Automata: Compiling State Machines
Jay McCarthy <jay@racket-lang.org>
(require automata) | package: automata-doc |
This package provides macros and functions for writing state machines over racket/match patterns (as opposed to concrete characters.)
1 Machines
(require automata/machine) | package: automata-lib |
Each of the subsequent macros compile to instances of the machines provided by this module. This is a documented feature of the modules, so these functions should be used to, for example, determine if the machine is currently accepting.
procedure
(machine-accepting? x) → boolean?
x : any/c
procedure
(machine-accepts? m i) → boolean?
m : machine? i : (listof any/c)
value
value
value
procedure
(machine-complement m) → machine?
m : machine?
procedure
(machine-star m) → machine?
m : machine?
procedure
(machine-union m0 m1) → machine?
m0 : machine? m1 : machine?
procedure
(machine-intersect m0 m1) → machine?
m0 : machine? m1 : machine?
procedure
(machine-seq m0 m1) → machine?
m0 : machine? m1 : machine?
procedure
(machine-seq* m0 make-m1) → machine?
m0 : machine? make-m1 : (-> machine?)
2 Deterministic Finite Automata
(require automata/dfa) | package: automata-lib |
This module provides a macro for deterministic finite automata.
syntax
(dfa start (end ...) [state ([evt next-state] ...)] ...)
start : identifier?
end : identifier?
state : identifier?
next-state : identifier?
(define M (dfa s1 (s1) [s1 ([0 s2] [(? even?) s1])] [s2 ([0 s1] [(? even?) s2])]))

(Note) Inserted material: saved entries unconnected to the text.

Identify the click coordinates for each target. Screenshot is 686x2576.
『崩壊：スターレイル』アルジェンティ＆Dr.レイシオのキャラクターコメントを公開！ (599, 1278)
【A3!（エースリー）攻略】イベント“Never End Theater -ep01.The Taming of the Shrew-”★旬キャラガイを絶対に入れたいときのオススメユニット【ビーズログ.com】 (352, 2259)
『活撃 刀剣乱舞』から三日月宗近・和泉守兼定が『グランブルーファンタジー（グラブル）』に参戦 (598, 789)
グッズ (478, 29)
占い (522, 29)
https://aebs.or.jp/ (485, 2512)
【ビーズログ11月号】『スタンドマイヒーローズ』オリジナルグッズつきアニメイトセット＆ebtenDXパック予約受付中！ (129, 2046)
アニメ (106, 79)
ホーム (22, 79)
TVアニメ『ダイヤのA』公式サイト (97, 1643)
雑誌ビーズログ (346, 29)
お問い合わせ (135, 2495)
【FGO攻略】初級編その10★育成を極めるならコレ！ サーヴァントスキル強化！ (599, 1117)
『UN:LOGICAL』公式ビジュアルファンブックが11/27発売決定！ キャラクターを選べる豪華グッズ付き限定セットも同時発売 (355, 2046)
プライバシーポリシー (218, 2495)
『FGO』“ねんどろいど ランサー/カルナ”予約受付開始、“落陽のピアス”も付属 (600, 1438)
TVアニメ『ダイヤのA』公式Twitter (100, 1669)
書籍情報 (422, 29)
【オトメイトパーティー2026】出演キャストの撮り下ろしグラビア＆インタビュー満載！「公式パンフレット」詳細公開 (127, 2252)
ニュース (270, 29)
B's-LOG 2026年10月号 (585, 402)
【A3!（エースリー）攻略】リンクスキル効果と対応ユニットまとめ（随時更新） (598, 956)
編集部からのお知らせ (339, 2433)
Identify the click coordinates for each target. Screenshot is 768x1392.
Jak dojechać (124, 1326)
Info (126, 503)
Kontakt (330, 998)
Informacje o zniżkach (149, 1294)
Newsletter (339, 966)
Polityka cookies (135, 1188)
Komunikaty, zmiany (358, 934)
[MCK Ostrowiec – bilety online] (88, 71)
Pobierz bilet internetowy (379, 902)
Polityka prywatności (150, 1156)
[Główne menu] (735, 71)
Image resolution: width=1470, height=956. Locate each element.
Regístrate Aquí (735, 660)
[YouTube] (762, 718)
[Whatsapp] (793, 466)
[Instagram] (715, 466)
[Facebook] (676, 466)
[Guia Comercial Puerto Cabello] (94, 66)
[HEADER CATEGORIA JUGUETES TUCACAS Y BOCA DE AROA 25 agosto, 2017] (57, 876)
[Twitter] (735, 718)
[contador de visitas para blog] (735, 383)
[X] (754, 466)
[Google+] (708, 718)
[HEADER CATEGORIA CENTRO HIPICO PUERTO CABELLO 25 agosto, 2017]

> (machine-accepts? M (list 2 0 4 0 2)) #t
> (machine-accepts? M (list 0 4 0 2 0)) #f
> (machine-accepts? M (list 2 0 2 2 0 8)) #t
> (machine-accepts? M (list 0 2 0 0 10 0)) #t
> (machine-accepts? M (list)) #t
> (machine-accepts? M (list 4 0)) #f
3 Non-Deterministic Finite Automata
(require automata/nfa) | package: automata-lib |
This module provides a macro for non-deterministic finite automata.
syntax
(nfa (start:id ...) (end:id ...) [state:id ([evt:expr (next-state:id ...)] ...)] ...)
start : identifier?
end : identifier?
state : identifier?
next-state : identifier?
These machines are efficiently compiled to use the smallest possible bit-string as a set representation and unsafe numeric operations where appropriate for inspection and adjusting the sets.
(define M (nfa (s1 s3) (s1 s3) [s1 ([0 (s2)] [1 (s1)])] [s2 ([0 (s1)] [1 (s2)])] [s3 ([0 (s3)] [1 (s4)])] [s4 ([0 (s4)] [1 (s3)])]))
> (machine-accepts? M (list 1 0 1 0 1)) #t
> (machine-accepts? M (list 0 1 0 1 0)) #t
> (machine-accepts? M (list 1 0 1 1 0 1)) #t
> (machine-accepts? M (list 0 1 0 0 1 0)) #t
> (machine-accepts? M (list)) #t
> (machine-accepts? M (list 1 0)) #f
4 Non-Deterministic Finite Automata (with epsilon transitions)
(require automata/nfa-ep) | package: automata-lib |
This module provides a macro for non-deterministic finite automata with epsilon transitions.
syntax
syntax
(nfa/ep (start:id ...) (end:id ...) [state:id ([epsilon (epsilon-state:id ...)] ... [evt:expr (next-state:id ...)] ...)] ...)
start : identifier?
end : identifier?
state : identifier?
epsilon-state : identifier?
next-state : identifier?
(define M (nfa/ep (s0) (s1 s3) [s0 ([epsilon (s1)] [epsilon (s3)])] [s1 ([0 (s2)] [1 (s1)])] [s2 ([0 (s1)] [1 (s2)])] [s3 ([0 (s3)] [1 (s4)])] [s4 ([0 (s4)] [1 (s3)])]))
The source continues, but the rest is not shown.